歯学センターの窓から

「アメリカ留学の思い出」歯学センターの窓から no.113

アメリカ留学の思い出
 5月の連休に私は、アメリカで最初に留学した、フンボルトステート大学を35年ぶりに訪ねて来ました。サンフランシスコから車で北へ5時間。そこは大木の生い茂る森の淵にある、美しい大学です。学生の時、まだ英語の殆ど分からない私は、アメリカ人だけの寮に入って学生生活をスタート。たった一人の日本人は目立つ存在でした。最初は差別にあったりしたものの、深く考えずに全てはね返し、最後は寮の皆と良き友達になれました。

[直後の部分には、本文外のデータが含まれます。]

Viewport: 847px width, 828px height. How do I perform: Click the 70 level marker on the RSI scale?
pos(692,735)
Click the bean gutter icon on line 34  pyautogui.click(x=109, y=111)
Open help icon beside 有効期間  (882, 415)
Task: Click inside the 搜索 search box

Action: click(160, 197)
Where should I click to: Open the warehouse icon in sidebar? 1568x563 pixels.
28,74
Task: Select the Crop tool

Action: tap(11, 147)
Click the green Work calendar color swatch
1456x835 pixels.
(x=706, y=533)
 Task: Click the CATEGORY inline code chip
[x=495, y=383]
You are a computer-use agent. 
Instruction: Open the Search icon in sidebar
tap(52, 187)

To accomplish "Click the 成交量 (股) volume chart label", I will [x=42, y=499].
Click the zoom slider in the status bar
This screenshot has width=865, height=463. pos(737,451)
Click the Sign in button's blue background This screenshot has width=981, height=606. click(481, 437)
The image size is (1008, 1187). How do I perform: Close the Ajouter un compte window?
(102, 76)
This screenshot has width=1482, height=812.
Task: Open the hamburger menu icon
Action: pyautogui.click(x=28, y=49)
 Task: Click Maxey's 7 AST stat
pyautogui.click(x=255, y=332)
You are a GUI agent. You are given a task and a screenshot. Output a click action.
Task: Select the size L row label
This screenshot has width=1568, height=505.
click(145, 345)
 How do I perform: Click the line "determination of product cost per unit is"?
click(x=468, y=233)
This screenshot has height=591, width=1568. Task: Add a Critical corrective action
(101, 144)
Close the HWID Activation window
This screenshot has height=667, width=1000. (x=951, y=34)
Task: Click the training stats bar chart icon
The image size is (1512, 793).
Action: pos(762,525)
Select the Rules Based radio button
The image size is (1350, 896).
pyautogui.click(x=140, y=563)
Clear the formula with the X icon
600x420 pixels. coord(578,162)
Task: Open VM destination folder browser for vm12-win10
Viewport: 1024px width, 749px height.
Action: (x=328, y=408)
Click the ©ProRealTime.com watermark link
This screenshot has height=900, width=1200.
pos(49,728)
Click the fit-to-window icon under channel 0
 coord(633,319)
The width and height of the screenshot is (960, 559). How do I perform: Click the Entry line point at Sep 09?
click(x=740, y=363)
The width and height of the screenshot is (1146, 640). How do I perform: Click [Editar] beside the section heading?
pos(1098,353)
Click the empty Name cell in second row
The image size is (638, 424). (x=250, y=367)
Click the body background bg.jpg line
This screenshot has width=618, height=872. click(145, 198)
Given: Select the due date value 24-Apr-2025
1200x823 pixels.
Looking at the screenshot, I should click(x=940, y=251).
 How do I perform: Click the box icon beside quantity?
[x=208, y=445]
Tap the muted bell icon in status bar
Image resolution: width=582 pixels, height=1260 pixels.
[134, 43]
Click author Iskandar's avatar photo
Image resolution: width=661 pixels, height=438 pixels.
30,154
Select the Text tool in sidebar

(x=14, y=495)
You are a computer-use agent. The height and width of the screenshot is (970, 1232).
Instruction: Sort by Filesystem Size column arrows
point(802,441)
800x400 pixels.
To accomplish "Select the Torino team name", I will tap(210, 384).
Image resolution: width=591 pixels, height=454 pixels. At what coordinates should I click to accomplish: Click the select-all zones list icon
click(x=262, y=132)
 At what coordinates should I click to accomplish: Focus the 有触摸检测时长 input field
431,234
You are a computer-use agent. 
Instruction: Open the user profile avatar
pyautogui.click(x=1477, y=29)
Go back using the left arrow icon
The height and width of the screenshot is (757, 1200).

 そんなある日、酷い風邪をひきました。一週間経っても風邪は治らず、仕方なく校内の保健室へ。日本での機械的な診察を想像していた私に、保健室の年配のドクターは「君の風邪はこの病原菌が原因で起きていると思うんだ。直ぐに検査して薬を出すから、きっと良くなるよ。」と、私の肩に手を置き英語の医学事典を見せながら、説明してくれました。その優しい言葉と診察が、弱った私の心に焼き付きました。この経験から歯科医師になった今でも、病気で困った方にはまず安心して貰いたいという思いで接しています。人の心は良い出会いと経験が育てる。また自分もそんなドクターになれたらと思いながら、日々診療を続けています。35年ぶりのアメリカ、行けてよかったと思います。